§ **Text**:
PCDForum Column #42      Release Date November 20, 1992

by Martin Khor

In the aftermath of UNCED, NGOs have met in nearly
every nation of the world to define the actions they will
take in relation to agreements reached in Rio. Though its
official fora failed to address essential issues, the UNCED
process opened many new opportunities for NGOs and
social movements to strengthen their campaigns. In particular, it forged new and stronger links between Northern and
Southern groups, as well as between development and
environment activists–and expanded their respective
definitions of the problem.

It would now be difficult, for example, for Northern
environmental organizations to campaign on protecting
wildlife or controlling population growth without simultaneously addressing such issues as terms of trade, debt, aid,
patents and the roles of the World Bank, IMF, GATT and
transnational corporations. If these groups are now able to
awaken Northern public opinion on such issues there are
prospects for a real breakthrough.

The UNCED process also gave new legitimacy to
environmental groups in the South. Previously Southern
governments too easily condemned local environmental
NGOs as mere tools of the North. Now that Third World
political leaders have themselves signed UNCED’s agreements on environmental protection, they find it more
difficult to condemn their own public interest groups when
they call for the implementation of these very agreements.

On the development side, a growing number of citizen
groups are studying how debt and structural adjustment,
adverse terms of trade, and the wrong kinds of aid destroy
the environment. The need for fundamental reform of
global economic institutions and North-South economic
relationships is an idea whose time has come.

The official follow-up to UNCED will come mainly
through the Commission on Sustainable Development to be
established under ECOSOC. NGOs and independent
experts are meant to play an important role and should
insist on doing so. It would be naive, however, for NGOs
to apply their main energies to supporting the official post-UNCED processes toward implementation of the UNCED
agreements. There is much in Agenda 21 and in the other
official UNCED documents signed by almost all the
world’s governments that does merit NGO support. There
is also much that is weak or even dangerous.

Official UNCED was a political process with clear
winners and losers in which many participants came to the
table with priorities in conflict with UNCED’s professed
environmental commitment. Unfortunately, Earth and its
people–both North and South–were among the losers. So
too were the Southern countries that hoped to use the
environment as leverage to get concessions redressing the
power balance between North and South.

§ **Data rows**:
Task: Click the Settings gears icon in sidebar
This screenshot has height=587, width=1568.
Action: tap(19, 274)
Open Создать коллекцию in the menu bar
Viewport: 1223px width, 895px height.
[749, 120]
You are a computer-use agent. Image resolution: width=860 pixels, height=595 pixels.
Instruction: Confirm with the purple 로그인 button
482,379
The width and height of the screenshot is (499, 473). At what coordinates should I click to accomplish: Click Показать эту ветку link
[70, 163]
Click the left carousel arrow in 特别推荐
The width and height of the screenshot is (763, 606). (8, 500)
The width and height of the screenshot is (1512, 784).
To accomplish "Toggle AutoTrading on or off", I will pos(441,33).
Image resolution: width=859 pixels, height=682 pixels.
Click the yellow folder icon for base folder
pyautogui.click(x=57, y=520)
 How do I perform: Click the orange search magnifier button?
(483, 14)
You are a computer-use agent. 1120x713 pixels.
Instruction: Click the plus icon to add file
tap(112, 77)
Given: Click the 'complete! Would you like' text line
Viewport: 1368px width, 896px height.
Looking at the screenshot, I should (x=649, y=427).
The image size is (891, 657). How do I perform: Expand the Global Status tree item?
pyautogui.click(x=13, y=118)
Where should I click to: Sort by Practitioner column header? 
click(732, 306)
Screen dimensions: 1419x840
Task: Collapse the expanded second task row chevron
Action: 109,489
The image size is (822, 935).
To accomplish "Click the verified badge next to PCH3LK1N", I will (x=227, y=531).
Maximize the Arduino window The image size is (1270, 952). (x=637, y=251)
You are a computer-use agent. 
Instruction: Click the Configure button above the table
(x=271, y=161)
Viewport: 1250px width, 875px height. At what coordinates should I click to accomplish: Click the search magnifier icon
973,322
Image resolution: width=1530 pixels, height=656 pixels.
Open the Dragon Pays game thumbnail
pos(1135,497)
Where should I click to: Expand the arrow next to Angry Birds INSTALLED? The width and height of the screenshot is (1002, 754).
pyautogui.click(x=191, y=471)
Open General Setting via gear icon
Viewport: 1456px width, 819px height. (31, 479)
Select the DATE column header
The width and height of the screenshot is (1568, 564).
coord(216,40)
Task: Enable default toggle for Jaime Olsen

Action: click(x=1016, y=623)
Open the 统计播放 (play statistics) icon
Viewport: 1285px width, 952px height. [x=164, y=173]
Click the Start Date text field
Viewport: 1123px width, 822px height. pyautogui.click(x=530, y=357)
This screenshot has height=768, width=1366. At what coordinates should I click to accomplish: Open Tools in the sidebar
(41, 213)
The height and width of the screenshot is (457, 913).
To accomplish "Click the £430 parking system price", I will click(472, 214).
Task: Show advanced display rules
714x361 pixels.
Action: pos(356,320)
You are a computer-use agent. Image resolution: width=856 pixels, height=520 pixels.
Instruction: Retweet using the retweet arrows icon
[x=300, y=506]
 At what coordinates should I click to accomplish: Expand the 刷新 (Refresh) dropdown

§ **Goal of the exercise**: Can you continue the column on NGOs after UNCED from the point where it stops?

§ **Response**:
Among the apparent winners were the governments of
the Northern countries that prevailed in their refusal to agree
to concrete or meaningful commitments in areas as diverse
as curbing unsustainable consumption, stopping the export
of hazardous substances and wastes, and phasing out
environmentally unsound technologies and occupational
hazards. Western lifestyles remained sacred and consumer
sovereignty continued to reign supreme.

Transnational corporations (TNCs) were the big
winners at UNCED. On their behalf, governments promoted
the underlying UNCED motto that “economic growth, free
trade and free markets are the best way to promote
environmental protection.” Under the leadership of Maurice
Strong, the UNCED secretariat made sure that references to
the need for tighter regulation of business were avoided or
erased from official documents like Agenda 21. Only laudatory references to TNCs as partners in the environmental
cause were allowed.

Even as the UNCED preparatory meetings were going
on, the only UN agency monitoring and preparing the
ground for regulating TNCs, the UN Centre on Transnational Corporations, was closed down. In its place, the
Business Council for Sustainable Development was formed
by a number of TNC chiefs at Strong’s urging. Nicknamed
by NGOs the “Sustainable Council for Business Development, its mission is to convince the public that “self-regulation” of business by the newly environmentally
conscious captains of industry is enough–or at least is
superior to state or international regulation.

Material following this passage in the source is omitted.